Frigyes Karinthy : "Vous écrivez comme ça
"
la fuite DU BON SENS
AU SECOURS, MON MARI VEUT ME
SAUVER
John Galsworthy : géante grille de mots croisés sur l’âme féminine,avec les résultats à la saison suivante. Made in England. Un tirage au sort sera organisé parmi les bonnes
réponses pour aller à Lipótmező[1].
LE VICOMTE : La comtesse n’est pas encore rentrée ?
LEVICE-VALET : On dirait, dans une certaine mesure.
LE VICOMTE : Et le vice-dîner ? Rien à se mettre sous
la dent ? (Il se mord les lèvres.)
LEVICE-VALET : J’ai tout préparé sur la table de golf.
LE VICOMTE : Bien pensé. L’échassier, où il est ?
LEVICE-VALET : Quel échassier ?
LE VICOMTE : Imbécile.
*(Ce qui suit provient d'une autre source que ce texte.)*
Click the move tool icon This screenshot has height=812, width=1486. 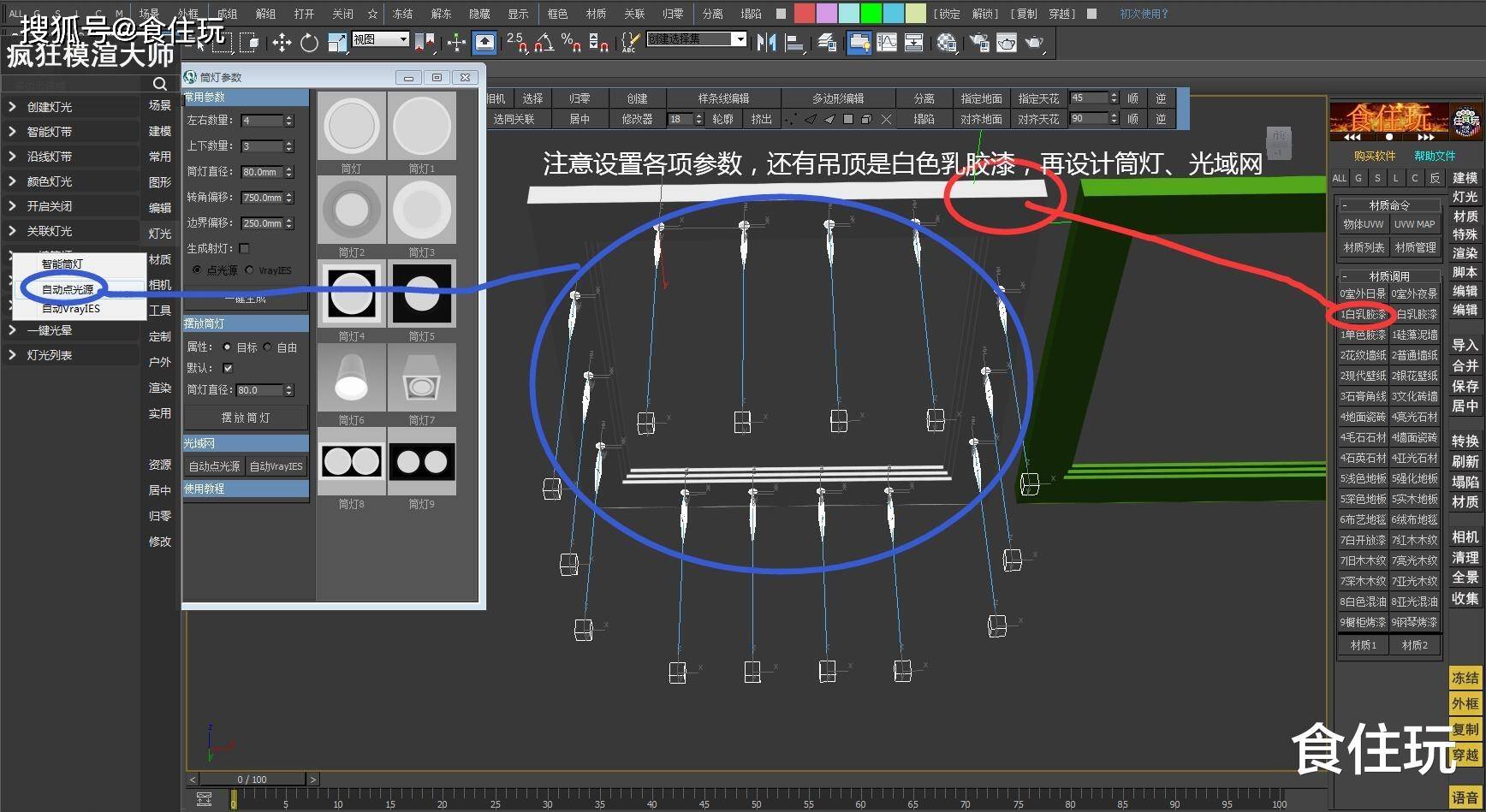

Vous ne savez toujours pas qu’à cette
heure-ci le soir j’ai l’habitude de monter sur des échasses ?
LA COMTESSE MELUZINA : Le comte ?
LA VICE-BONNE : Il est allé vice-dîner.
MELUZINA (frémit de dégoût) : Oh !
(Elle va à la fenêtre, décoche un clin
d’œil.) Beau rédacteur radical, montez donc !
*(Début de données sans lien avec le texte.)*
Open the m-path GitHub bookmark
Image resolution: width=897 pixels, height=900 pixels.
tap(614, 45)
L’ÉCRIVAIN BERNÁT (grimé en
idiot, frappe à la porte) : Nana, quoi de neuf ? J’ai bien
l’honneur !
MELUZINA (distraitement, en regardant la lune) : Je
ne supporte plus mon mari, cette nullité suceuse de sang, cette hyène puante,
ce double tortionnaire qui piétine les gracieux frémissements de mon âme avec
ses jambonneaux cagneux pointure quarante-neuf !
BERNÁT : Quoi ?
Je ferai la csárdás à mon bâton sur son dos ! Torturer ainsi l’âme
féminine délicate d’une sainte femme ? Un nuage de dentelle couvert de
rosée ! Ventre saint-gris, diantre et cornegidouille !
MELUZINA (émue aux larmes) : Mon
Dieu ! C’est la première fois que j’entends des mots humains et tendres,
compréhensifs et purs !
BERNÁT : Ça,
je veux bien le croire, nom d’un chien. Vous n’avez qu’à dire, belle dame, vous
sifflez et j’accours ! (Il sort par
le bas.)
LE VICOMTE (entre, enroué) : Tu
n’as pas pris froid, Meluzina ?
MELUZINA : Tu
recommences avec tes brutalités insupportables ?
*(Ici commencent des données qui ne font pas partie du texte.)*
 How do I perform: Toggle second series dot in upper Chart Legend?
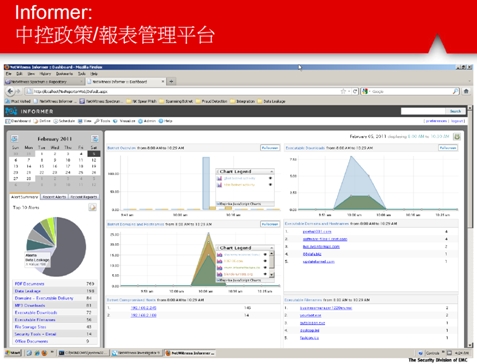click(x=270, y=184)
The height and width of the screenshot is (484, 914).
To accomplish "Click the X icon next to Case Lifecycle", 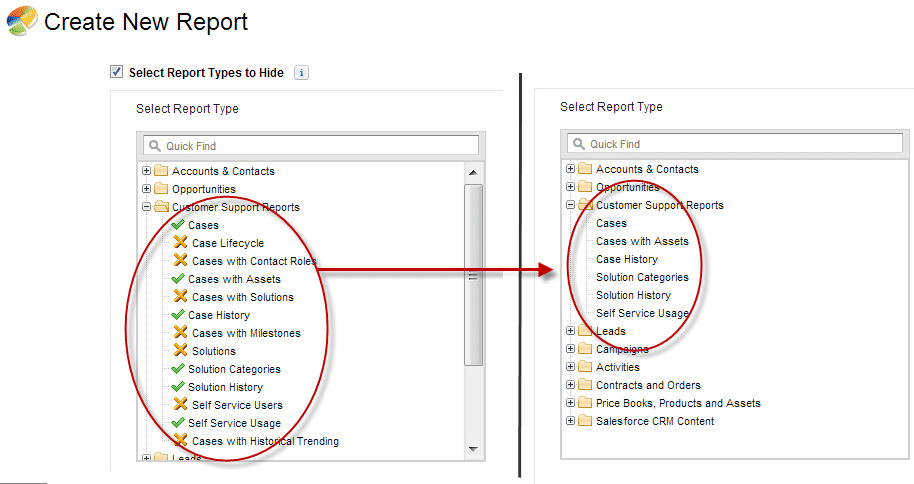I will tap(180, 243).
LE VICOMTE : Mais Mel… Mel… Mel…
MELUZINA : Boucle-la !
Je ne sais que trop bien pourquoi ça t’intéresse de savoir si j’ai pris froid.
Dans ton avidité bestiale, évidemment, tu me préférerais chaude que froide,
parce que ton imagination souillée ne tourne qu’autour de la seule idée selon
laquelle je te plais. (Elle tente de
sauter par la fenêtre.)
LE VICOMTE (la rattrape,
la retient).
MELUZINA (hurle) : Au secours, au
secours, mon mari veut me sauver la vie !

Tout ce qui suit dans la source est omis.